* [YOUR GOAL]
Please count how many lines of the data include the word "humides". Give only that number in reply.

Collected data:
-*-
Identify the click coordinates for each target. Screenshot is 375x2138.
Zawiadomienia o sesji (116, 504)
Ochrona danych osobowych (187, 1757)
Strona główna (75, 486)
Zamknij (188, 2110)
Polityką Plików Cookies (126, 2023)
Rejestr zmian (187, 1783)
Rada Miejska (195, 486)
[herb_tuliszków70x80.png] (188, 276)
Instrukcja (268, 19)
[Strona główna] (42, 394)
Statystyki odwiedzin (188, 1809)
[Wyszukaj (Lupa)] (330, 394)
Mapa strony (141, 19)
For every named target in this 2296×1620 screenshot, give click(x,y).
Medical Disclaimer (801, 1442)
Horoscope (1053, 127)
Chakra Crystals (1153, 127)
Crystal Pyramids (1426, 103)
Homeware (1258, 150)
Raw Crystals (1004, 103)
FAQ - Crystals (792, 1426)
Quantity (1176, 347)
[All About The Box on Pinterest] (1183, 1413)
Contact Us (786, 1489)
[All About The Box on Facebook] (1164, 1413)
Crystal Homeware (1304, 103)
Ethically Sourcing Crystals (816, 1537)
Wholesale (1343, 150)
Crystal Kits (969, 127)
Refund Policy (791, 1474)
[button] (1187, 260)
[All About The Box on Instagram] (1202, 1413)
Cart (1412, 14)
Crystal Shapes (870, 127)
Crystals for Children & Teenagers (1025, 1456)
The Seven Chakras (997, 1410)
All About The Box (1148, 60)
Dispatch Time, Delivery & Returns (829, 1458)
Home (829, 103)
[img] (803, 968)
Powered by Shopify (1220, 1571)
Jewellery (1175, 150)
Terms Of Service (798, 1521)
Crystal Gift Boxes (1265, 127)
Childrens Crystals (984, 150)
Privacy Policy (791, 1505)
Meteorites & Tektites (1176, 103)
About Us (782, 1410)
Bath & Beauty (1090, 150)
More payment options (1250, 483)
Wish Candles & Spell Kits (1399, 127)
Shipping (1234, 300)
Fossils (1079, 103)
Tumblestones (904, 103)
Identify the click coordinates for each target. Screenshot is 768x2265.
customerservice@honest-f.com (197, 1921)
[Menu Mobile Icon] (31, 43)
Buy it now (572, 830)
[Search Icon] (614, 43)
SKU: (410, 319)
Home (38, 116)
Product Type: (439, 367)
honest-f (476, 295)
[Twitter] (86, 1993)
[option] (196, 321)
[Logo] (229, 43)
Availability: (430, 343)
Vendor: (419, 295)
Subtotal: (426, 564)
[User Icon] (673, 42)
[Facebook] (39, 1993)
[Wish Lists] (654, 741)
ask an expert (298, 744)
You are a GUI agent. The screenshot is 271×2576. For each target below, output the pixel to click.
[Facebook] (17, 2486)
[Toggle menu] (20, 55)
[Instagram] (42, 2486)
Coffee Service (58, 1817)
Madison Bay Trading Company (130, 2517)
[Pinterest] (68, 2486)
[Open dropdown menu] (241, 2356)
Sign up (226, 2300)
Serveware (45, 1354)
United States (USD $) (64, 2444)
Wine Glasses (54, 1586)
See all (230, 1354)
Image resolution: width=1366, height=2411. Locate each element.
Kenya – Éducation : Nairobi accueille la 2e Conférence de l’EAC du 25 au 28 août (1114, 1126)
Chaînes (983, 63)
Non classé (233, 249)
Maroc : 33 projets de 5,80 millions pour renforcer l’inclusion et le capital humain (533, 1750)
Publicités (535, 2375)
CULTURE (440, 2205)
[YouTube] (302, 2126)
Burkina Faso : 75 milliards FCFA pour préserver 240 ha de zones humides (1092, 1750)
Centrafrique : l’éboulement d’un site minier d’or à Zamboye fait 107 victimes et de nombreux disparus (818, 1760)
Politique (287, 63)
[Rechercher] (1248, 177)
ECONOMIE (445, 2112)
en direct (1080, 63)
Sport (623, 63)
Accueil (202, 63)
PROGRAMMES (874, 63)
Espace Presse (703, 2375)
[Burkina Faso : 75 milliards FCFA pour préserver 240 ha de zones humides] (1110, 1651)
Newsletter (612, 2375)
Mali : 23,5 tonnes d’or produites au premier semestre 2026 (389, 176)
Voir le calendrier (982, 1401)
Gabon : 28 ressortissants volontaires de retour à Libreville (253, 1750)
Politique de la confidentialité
-*-
* [SOLUTION TO THIS EXERCISE]
2